La casistica studiata dal Registro Mesoteliomi Lombardia nel triennio 2000-2002, evidenzia l’esistenza di un rischio amianto significativo e diffuso nel settore tessile.
Segnala altresì di come i controlli sul campo abbiano definitivamente confermato e documentato che in questo settore, il rischio amianto ha sicuramente avuto un peso notevole in passato.
Rischio che purtroppo non è ancora completamente abbattuto.
Negli anni tra il 2000 e il 2002 sono stati riscontrati almeno 75 casi manifestatisi in soggetti che avevano svolto mansioni lavorative nel settore tessile.
Una percentuale del 20,2% rispetto a tutti i casi con diagnosi attendibile, è questo lo scenario del rischio amianto nel tessile.
Come funziona il processo produttivo tessile
Esaminare tutto il processo produttivo tessile, per evidenziare le eventuali situazioni capaci di originare dispersioni di amianto nell’ambiente di lavoro, ha rappresentato il punto di partenza.
Nel mirino dell’indagine, il settore filatura e tessitura, in quanto dall’osservazione emergerebbe un rischio relativamente più elevato in queste fasi lavorative.
Dall’osservazione effettuata si evince chiaramente altresì, che indipendentemente dal tipo di fibra lavorata (lana, cotone, seta, fibre artificiali, fibre sintetiche) e dalla fase produttiva (filatura, tessitura, tinto-stamperia, finissaggio) nell’industria tessile l’impiego di amianto era costante ed esteso.
Era presente nelle strutture edilizie, negli impianti e nei macchinari e il suo utilizzo persiste ancor oggi in alcune realtà produttive.
Gli anni ’70 e le strutture edilizie
E’ importante precisare che fino agli anni’70 le strutture edilizie presentavano amianto floccato su quasi tutti i soffitti.
A cosa si doveva tale scelta? Perché riduceva il volume dei fenomeni di condensa del vapore acqueo e abbatteva il rumore grazie alla capacità fonoassorbente del rivestimento che riduceva i fenomeni di riflessioni delle onde sonore.
Tornando al rischio amianto nel settore industriale tessile, tutte le macchine tessili possiedono freni di rallentamento o di arresto.
Essi operavano con guarnizioni in amianto fino all’entrata in vigore delle leggi di messa al bando.
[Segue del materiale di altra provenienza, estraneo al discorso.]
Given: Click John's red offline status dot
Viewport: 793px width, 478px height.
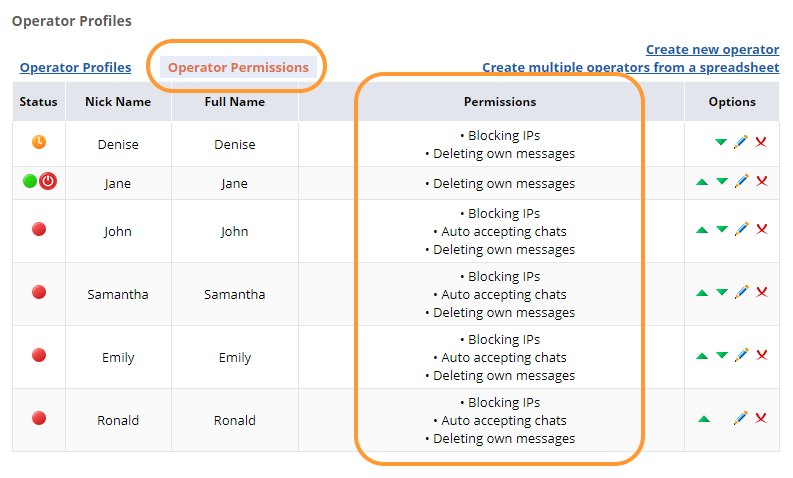Looking at the screenshot, I should click(x=39, y=229).
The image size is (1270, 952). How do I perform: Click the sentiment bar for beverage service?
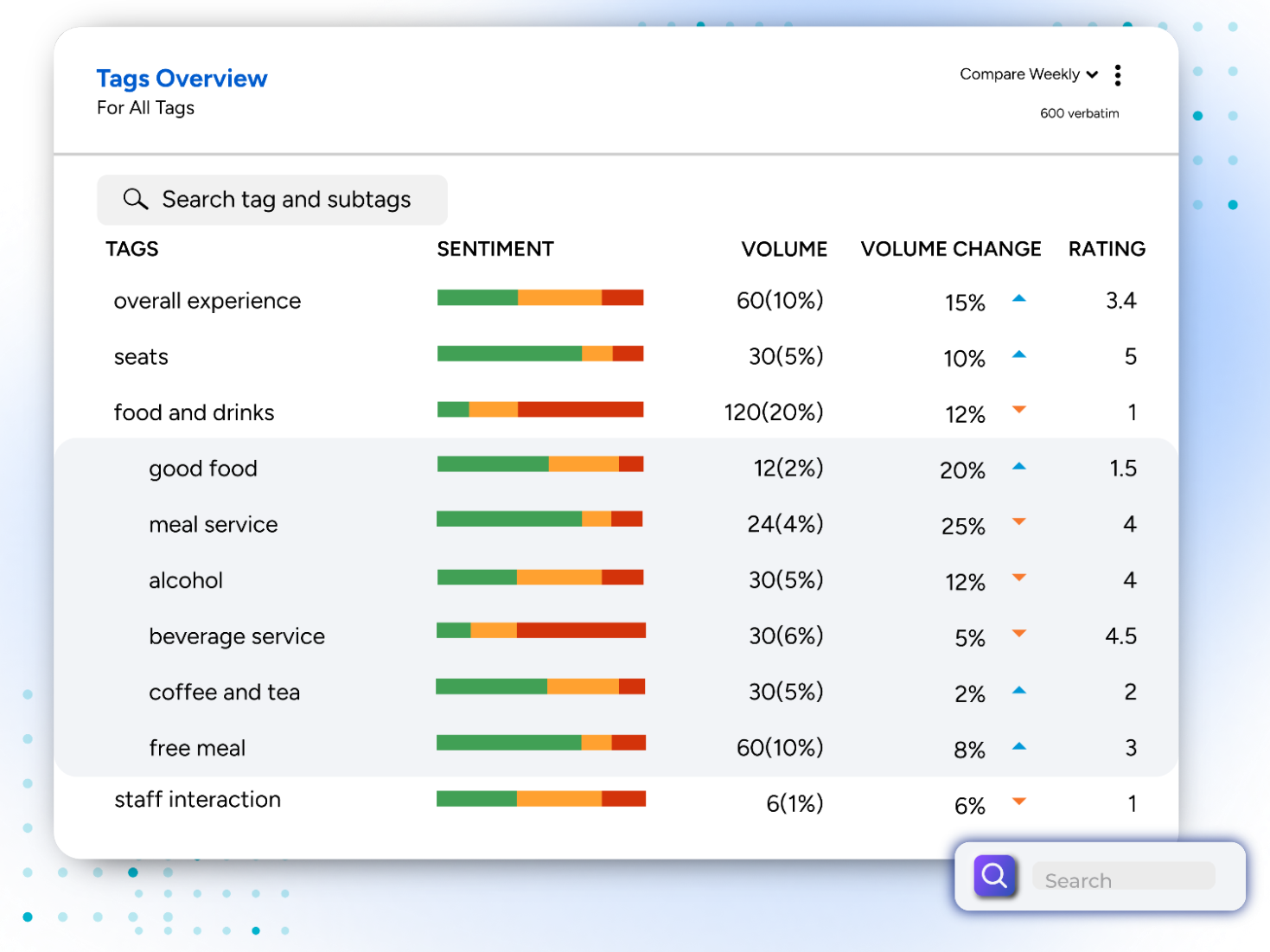point(541,631)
E’ stato rilevato che una macchina in frenata aveva una capacità di dispersione di fibre per attrito particolarmente elevata.
Se pensiamo che in alcune situazioni la macchina operava con frenatura continua, possiamo apporre l’esempio dei telai a navetta utilizzati fino agli anni ’80.
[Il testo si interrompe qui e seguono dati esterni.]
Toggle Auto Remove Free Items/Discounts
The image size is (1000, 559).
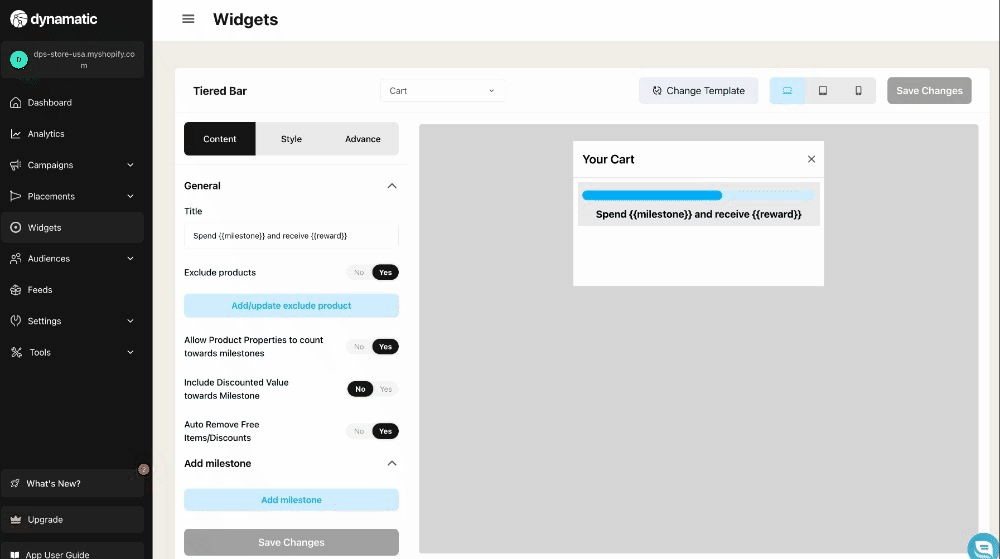[372, 431]
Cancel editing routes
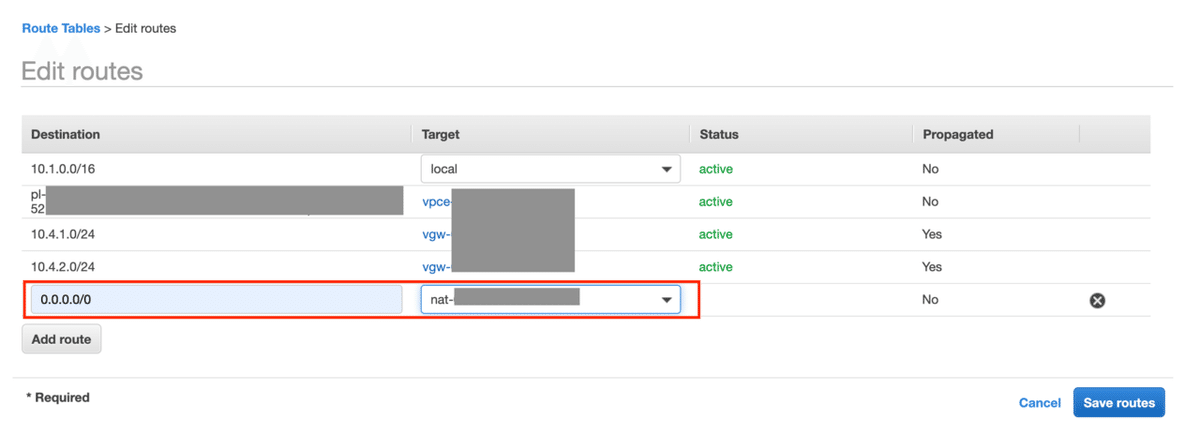The height and width of the screenshot is (434, 1200). (1039, 403)
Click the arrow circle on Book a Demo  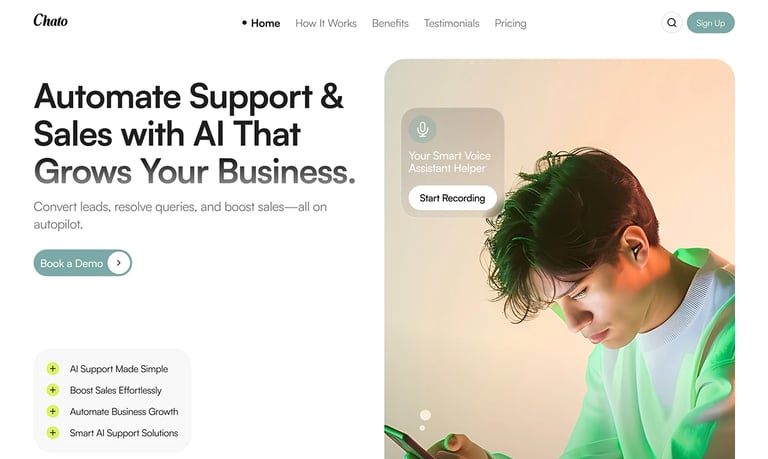click(x=119, y=263)
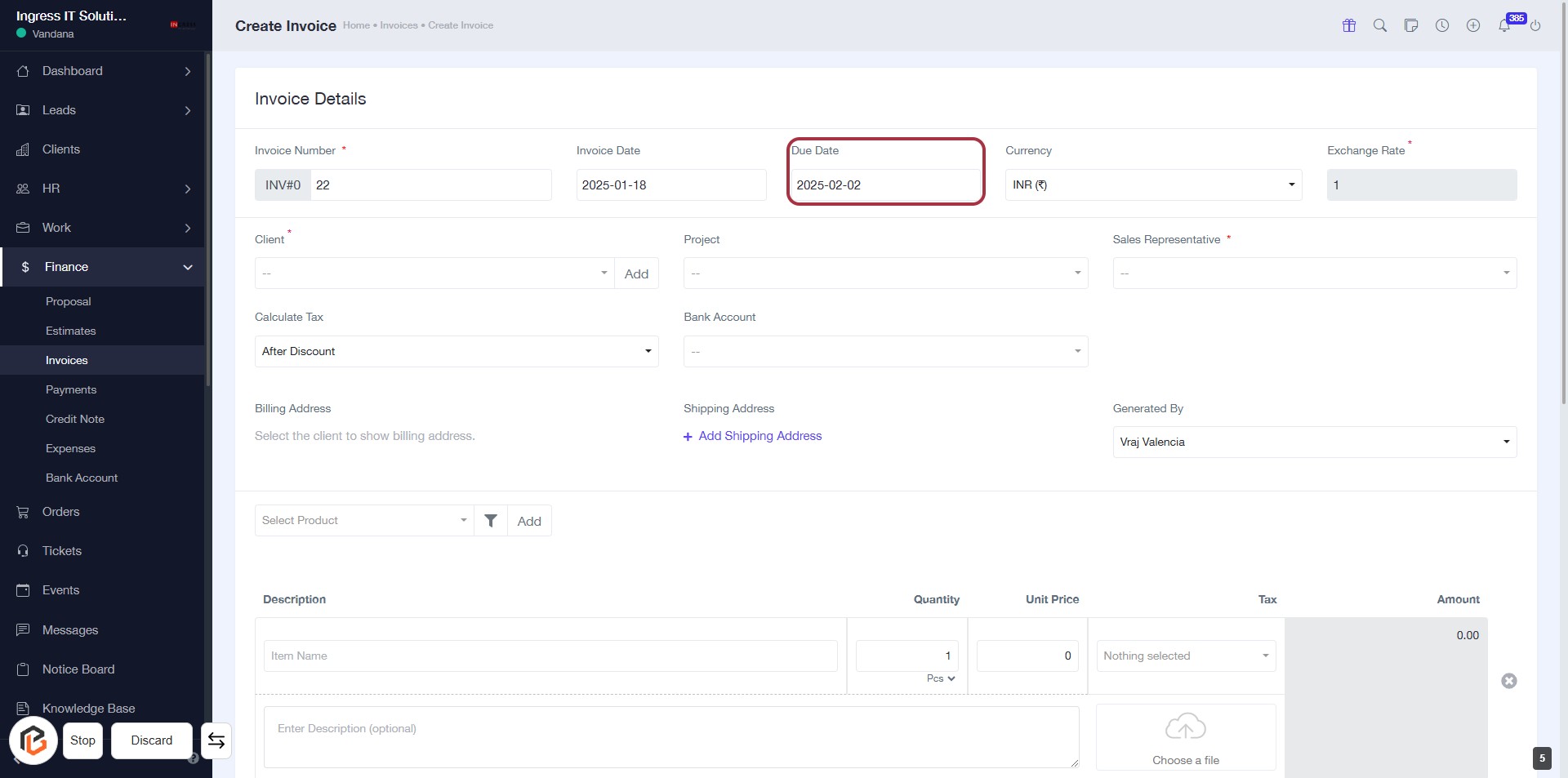Click the Stop recording button

(82, 740)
In queste macchine il cilindro portante i fili dell’ordito (subbio) era rallentato nella sua rotazione da due freni a nastro alle estremità azionati da contrappesi che lavoravano in continuo per mantenere in tensione i fili dell’ordito.
Se si considera che in un capannone di tessitura erano in funzione decine di telai, si può intuire l’entità del contributo della frenatura continua all’incremento della concentrazione atmosferica di fibre fini respirabili.
La situazione oggi
Oggi nelle grandi strutture produttive, l’amianto è scomparso dai macchinari come dalle coibentazioni d’impianto e le componenti edilizie sono state bonificate estesamente. Amianto su soffitti e pareti e anche su tratti di tubatura si ritrova ancora in un certo numero di stabilimenti medio piccoli.
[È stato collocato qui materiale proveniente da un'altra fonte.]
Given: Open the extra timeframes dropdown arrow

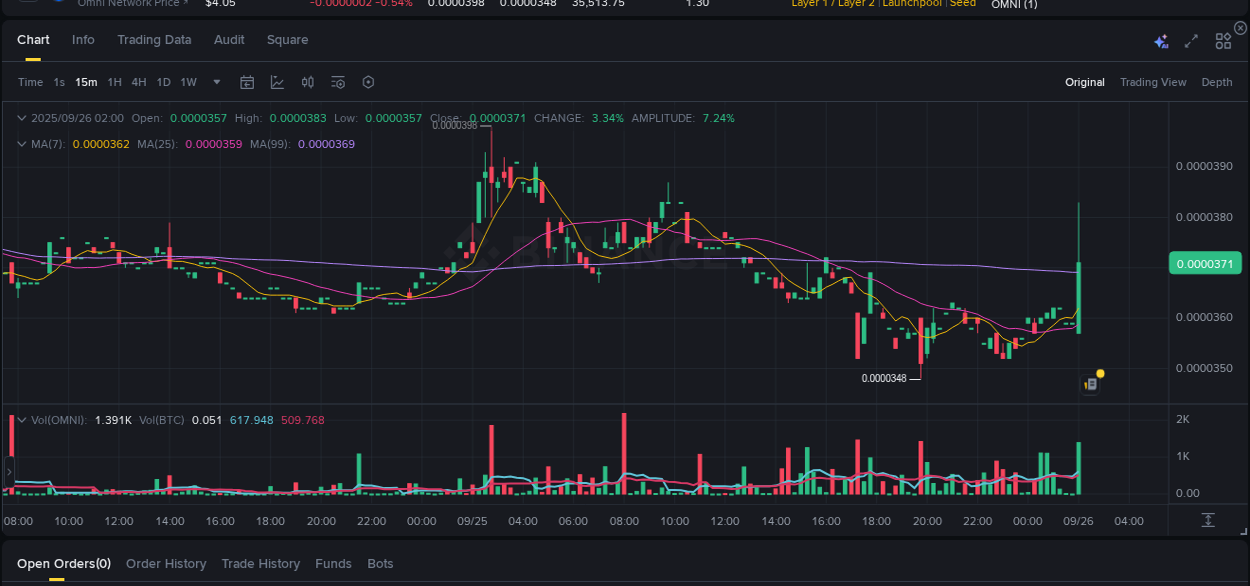Looking at the screenshot, I should click(216, 82).
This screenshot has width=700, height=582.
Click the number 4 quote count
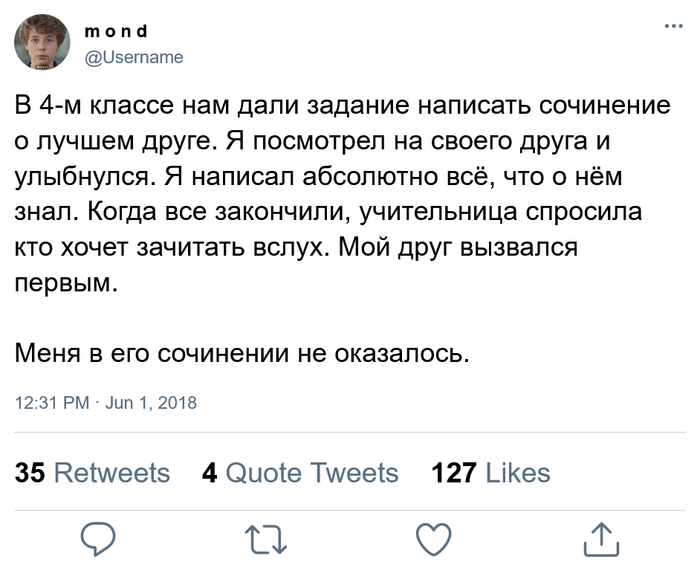tap(210, 472)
Questi edifici, in attesa di bonifica o di ristrutturazione, sono di regola attentamente controllati dagli organi di vigilanza con prescrizione di limitazioni rigorose per ogni intervento potenzialmente capace di provocare dispersioni di fibre.
L’elevata incidenza di mesoteliomi nei soggetti che hanno lavorato nell’industria tessile deve essere attribuita a pregressa esposizione ad amianto negli ambienti di lavoro.